One patient’s story: caring for the caregiver
Dixie Coskie is the mother of a child who lived through both a traumatic brain injury and cancer. In this blog post, Dixie writes about the stress that comes from being the primary caregiver of a sick child and the importance of taking care of yourself. Click here to read more of Dixie’s writing, including excerpts from her book, Unthinkable! A Caregiver’s Companion.
Dixie and her son, Paul
No one is immune to getting that phone call—the one that tells you something bad has happened to your family. Be it a diagnosis of a life-threatening disease or an involvement in a horrific accident, you never expect it to happen to someone you love. When it does, most of us are totally unprepared for the constant caregiving that follows and how it can impact your life emotionally, spiritually and physically.
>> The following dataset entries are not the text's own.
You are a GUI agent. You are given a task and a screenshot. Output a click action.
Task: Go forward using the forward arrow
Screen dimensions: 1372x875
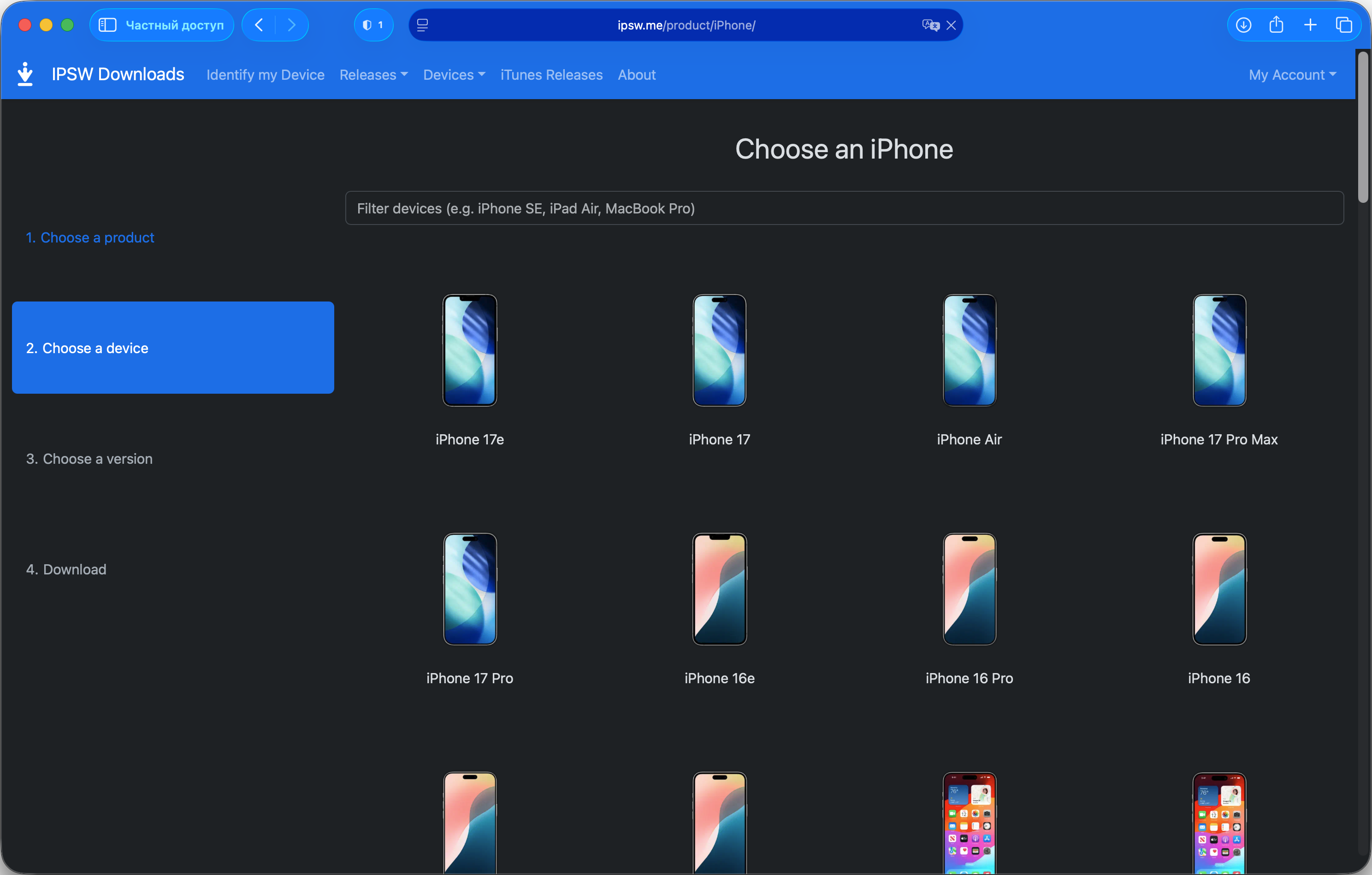tap(292, 25)
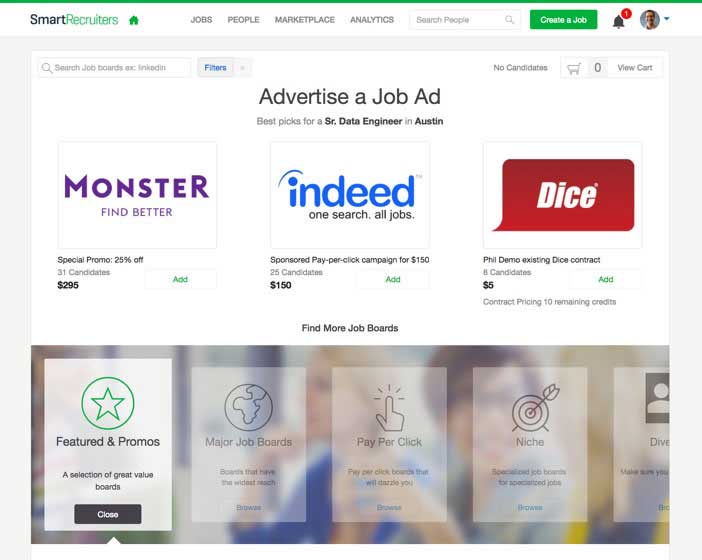This screenshot has width=702, height=560.
Task: Click View Cart
Action: tap(634, 68)
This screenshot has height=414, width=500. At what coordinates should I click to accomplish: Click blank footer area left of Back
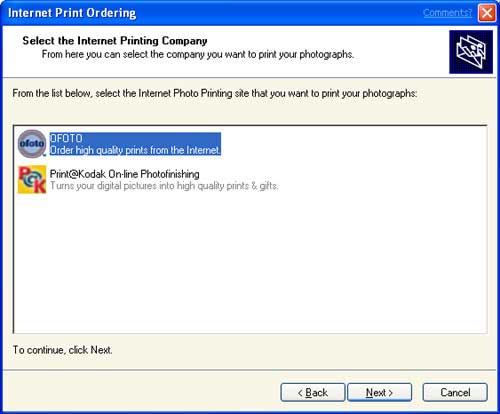point(142,392)
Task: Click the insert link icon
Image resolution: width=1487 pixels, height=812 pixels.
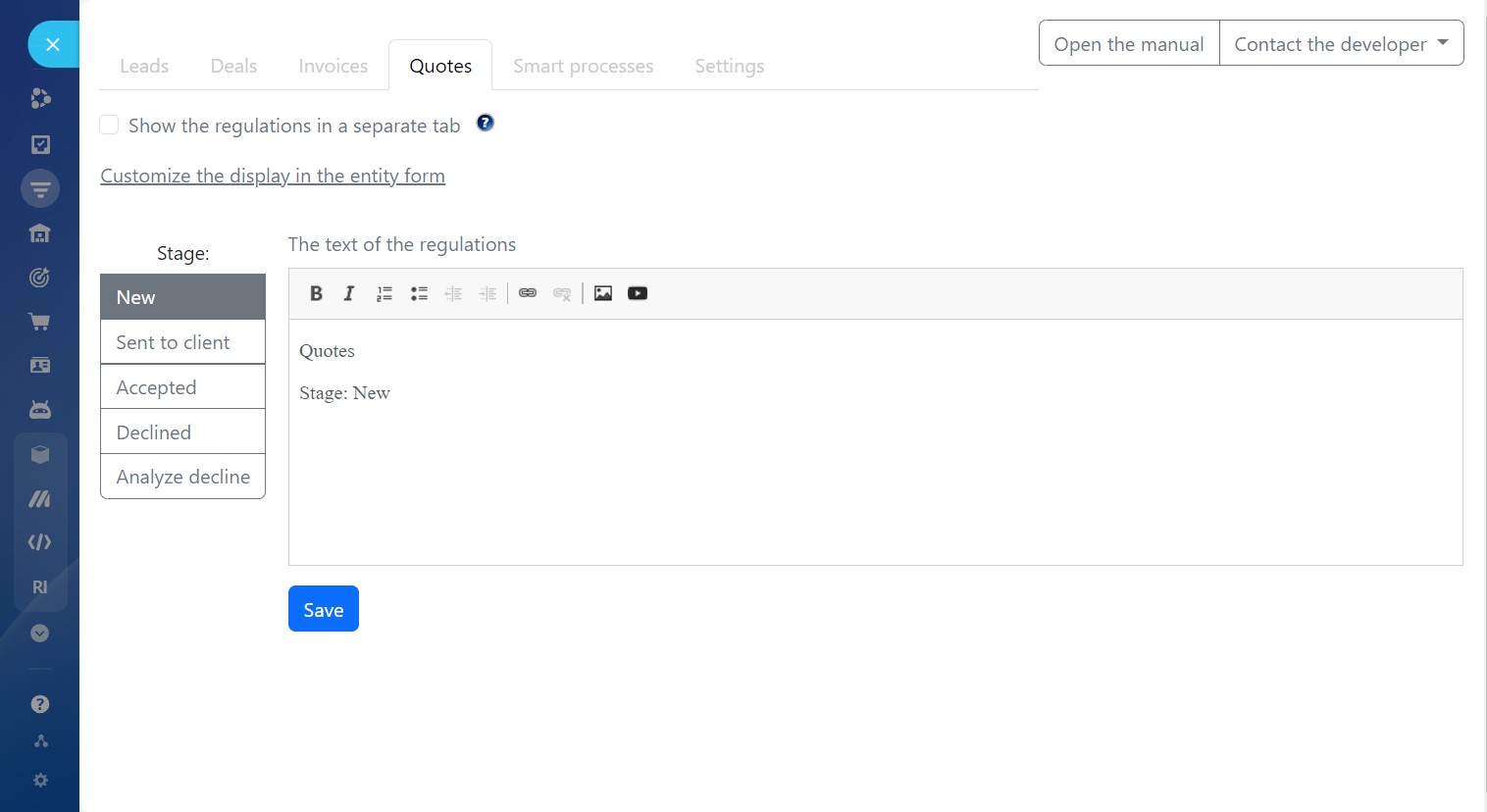Action: pyautogui.click(x=528, y=293)
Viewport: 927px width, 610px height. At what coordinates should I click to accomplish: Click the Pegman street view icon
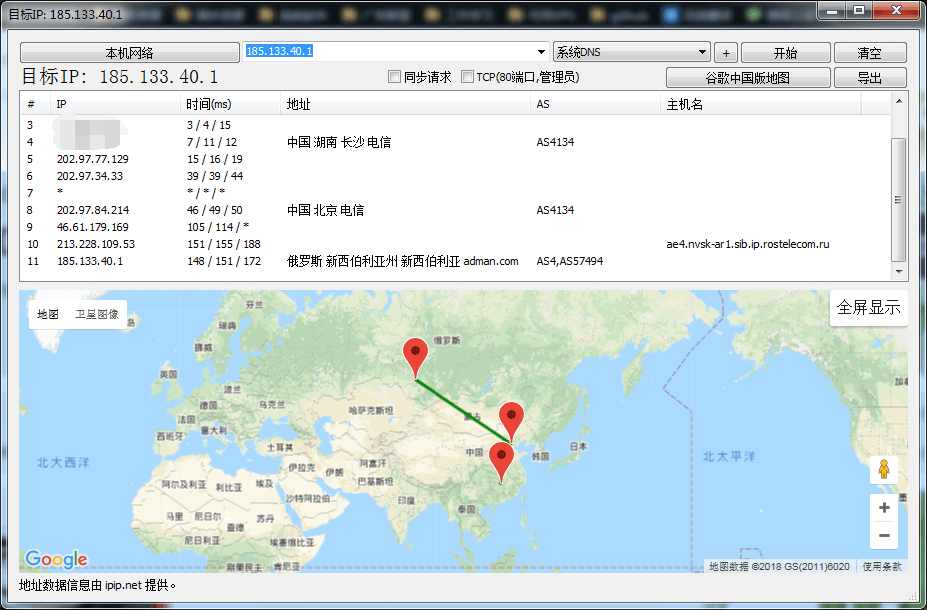883,470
I received such a call in 2001 when my 13-year-old son was involved in a bike accident without a helmet. Among many other severe injuries, he incurred traumatic brain injury. Not expected to live, Paul was given last rites. Doctors warned me that if he did survive, his quality of life would be questionable. Finally, Paul woke from a two-month coma. He couldn’t walk, talk or perform the simplest of tasks.
Suddenly, in addition to taking care of the needs of my other seven children, with ages ranging from 6 to 16, I needed to learn medical techniques used in caring for a severely handicapped child. My husband and I worked as a nonstop team, one of us caring for the rest of the household while the other took care of Paul at a rehab hospital an hour from our home. In the shuffle, there was no time for us to take care of our own needs. The caregiving was isolating, demanding and never-ending.
A year after the crash, my son healed enough to be able to return to school in a wheelchair. They were my first moments of reprieve. My mind and body now had time to register what we’d been living through—all the fear, exhaustion and stress—and I collapsed under the strain. The pain shooting through my body was excruciating. My husband and children once again faced the dread of medical uncertainty. I saw a neurologist and endured numerous invasive tests to identify the mystery pain, but results were inconclusive. Possibly I had multiple sclerosis, or bone spurs in my neck or fibromyalgia. I saw a rheumatologist to check for Lyme disease, arthritis and lupus. I was put on a high dose of pain medications, which left me groggy and dizzy. I was desperate to get better and get back to caring for Paul and the rest of my family.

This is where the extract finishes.